RHD lesions have primarily been found in the mitral valve. RHD tissue and plasma samples have significant levels of miRNA-1299 and miRNA-1183 expression. MiR-328-3p is found in RHD and AF (atrial fibrillation) patients [94]. MiRNA-432 expression levels have been found to be lower in RHD patients. All these microRNAs could be used for early diagnosis. Further investigations are needed to find out more about miRNA regulations in RHD [95].

LncRNAs are more complex and heterogeneous in nature in comparison to miRNAs, which regulate gene expression. LncRNAs are involved in CVDs and categorized into various classes based on their structure and functions, including bidirectional lncRNAs, enhancer lncRNAs, sense lncRNAs, antisense lncRNAs, intergenic lncRNAs, and intron lncRNAs [96]. The gene expression level is changed by the interactions of lncRNA with DNA, RNA, proteins, elements of the chromatin modification complex, and transcription factors. Guided lncRNAs can either activate lncRNA processes or suppress gene expression by delocalizing regulatory elements [97,98,99]. Ribonucleoprotein (RNP) complex formation involves the scaffold lncRNAs (Figure 2). The lncRNAs serve as primary miRNA precursors that are converted into mature miRNAs while the miRNA precursor is suppressed. Long-range gene regulation begins when the lncRNA activates transcription from regulatory areas of the genome. LncRNAs interact with miRNAs and disrupt the RNA molecules’ regulatory system (Figure 3) [97]. lncRNAs also act as a maternal or paternal genomic imprinting expression and help in the development of organisms [100,101]. Regulations and clinical importance of lncRNA in cardiovascular are shown in Table 3.

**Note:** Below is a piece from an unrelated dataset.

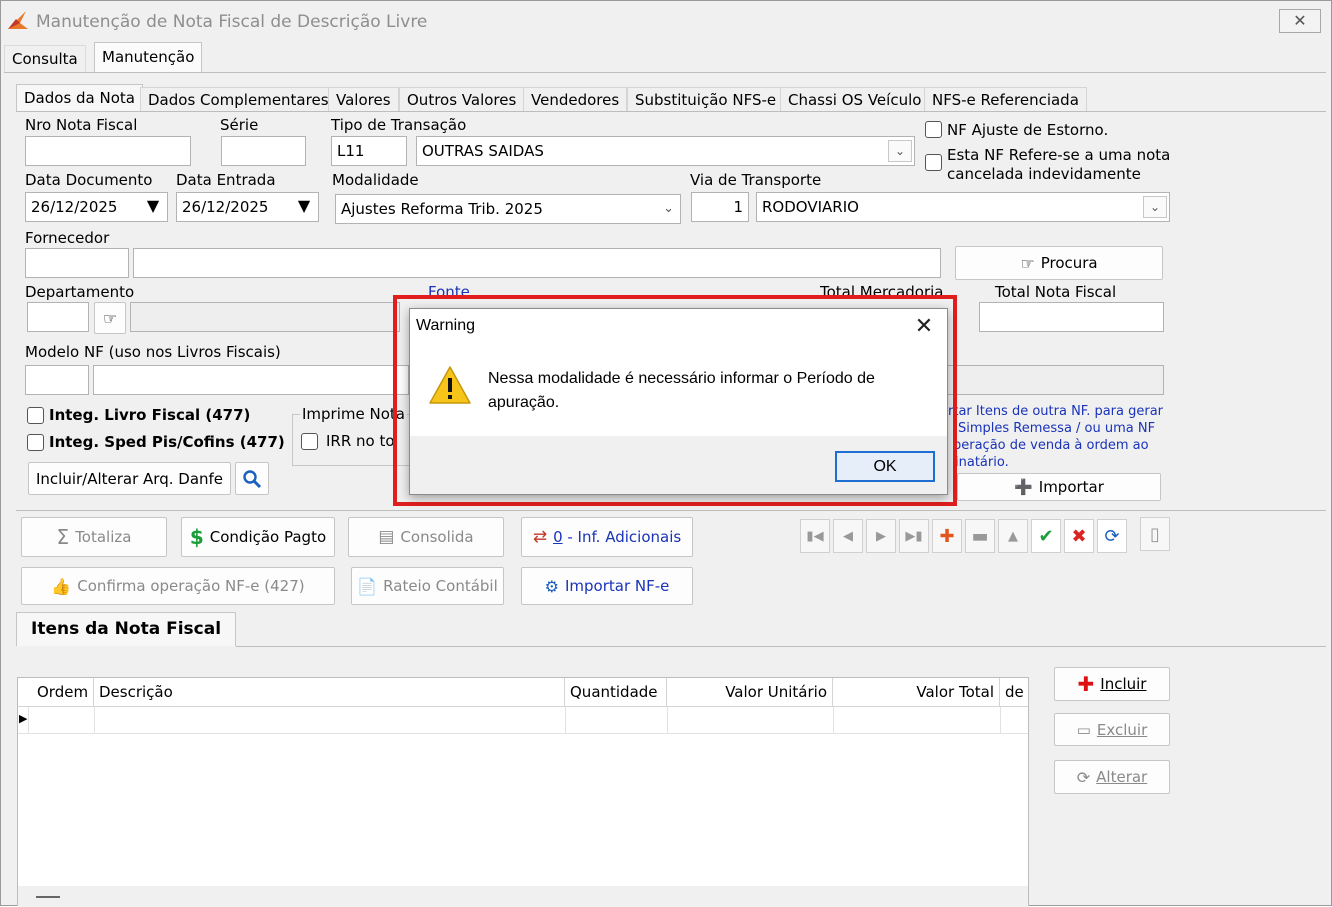 Image resolution: width=1332 pixels, height=907 pixels. What do you see at coordinates (934, 130) in the screenshot?
I see `nf-ajuste-checkbox` at bounding box center [934, 130].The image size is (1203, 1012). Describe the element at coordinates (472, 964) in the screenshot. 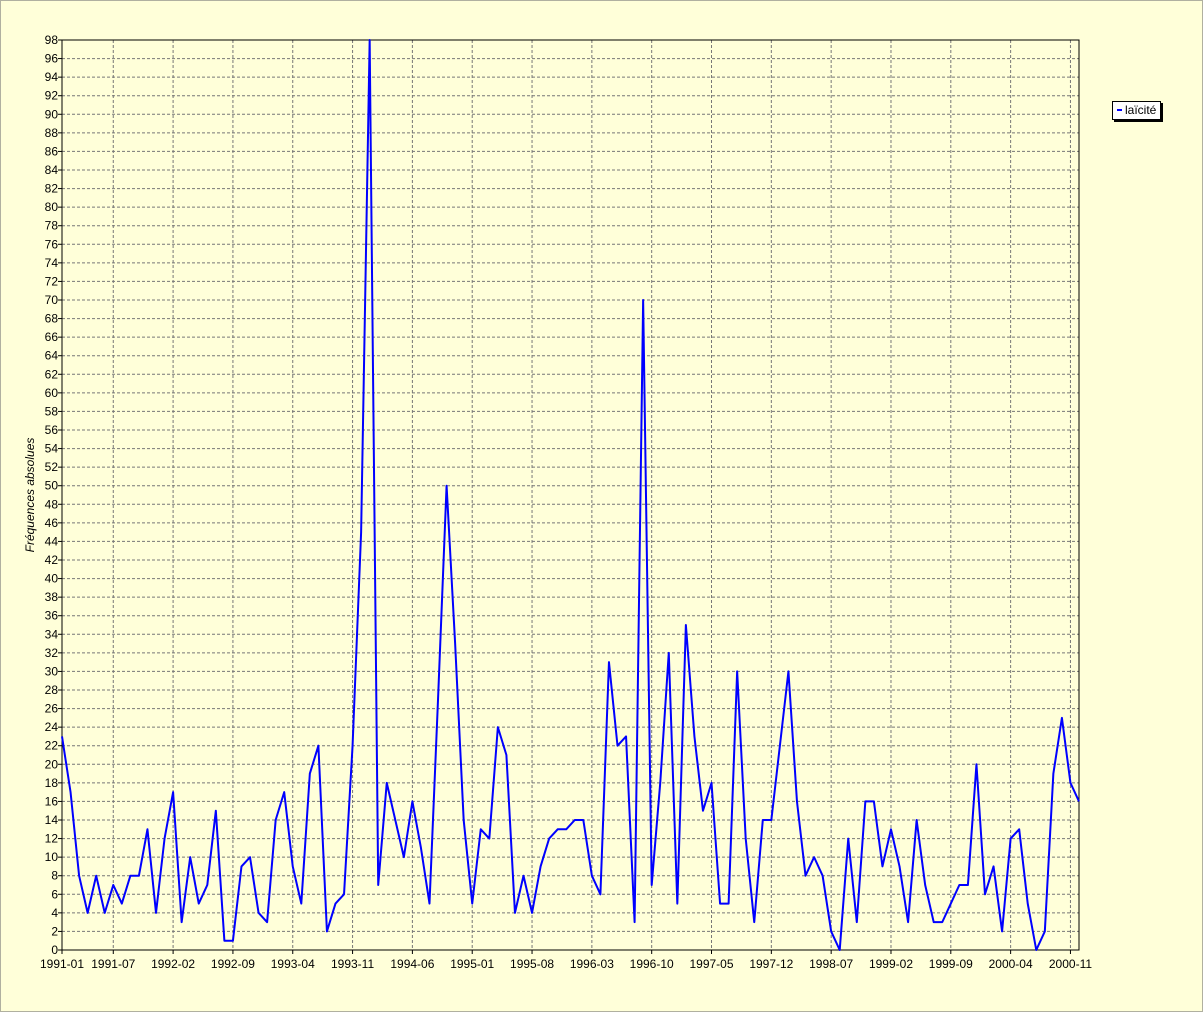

The integration of various types of cells, the vascular system, and blood vessels are all involved in the generation of the heart [98]. lncRNAs, also known as super-enhancer lncRNAs (SE-lncRNAs), control transcription at the tissue and cell levels. MyoD is an important transcription factor that involves muscle cell differentiation along with other core transcription factors [99]. The CE (core enhancer element) is produced by CERNA, which acts as a positive feedback regulator. It has been recently observed that various types of lncRNA are involved in the development of CVDs, including CHRF, Myh7, LIPCAR, MIAT, Carl, LIPCAR, ASB9P1, RP11-218 M11.6, G078882, G064270, G000678, G030563, H19, TUG1, PFL, MIAT, AK081284, HOXA11-ASz, NRON, and GAS5 [96]. H19 is expressed during embryogenesis and CVD but is repressed after birth. miRNA-675 acts as a negative regulator in cardiac hypertrophy. miR-675-3p and miR-675-5p are upregulated in cardiac hypertrophy [100]. Some pro-hypertrophic factors are also involved in CH and are mediated by Ca/calmodulin-dependent protein kinase IIδ (CaMKIIδ). The lncRNA–miRNA–mRNA axis can be a potential target for therapeutic approaches [101]. All these investigations have confirmed that lncRNAs play major roles in cardiovascular biology and diseases (Table 3) [102].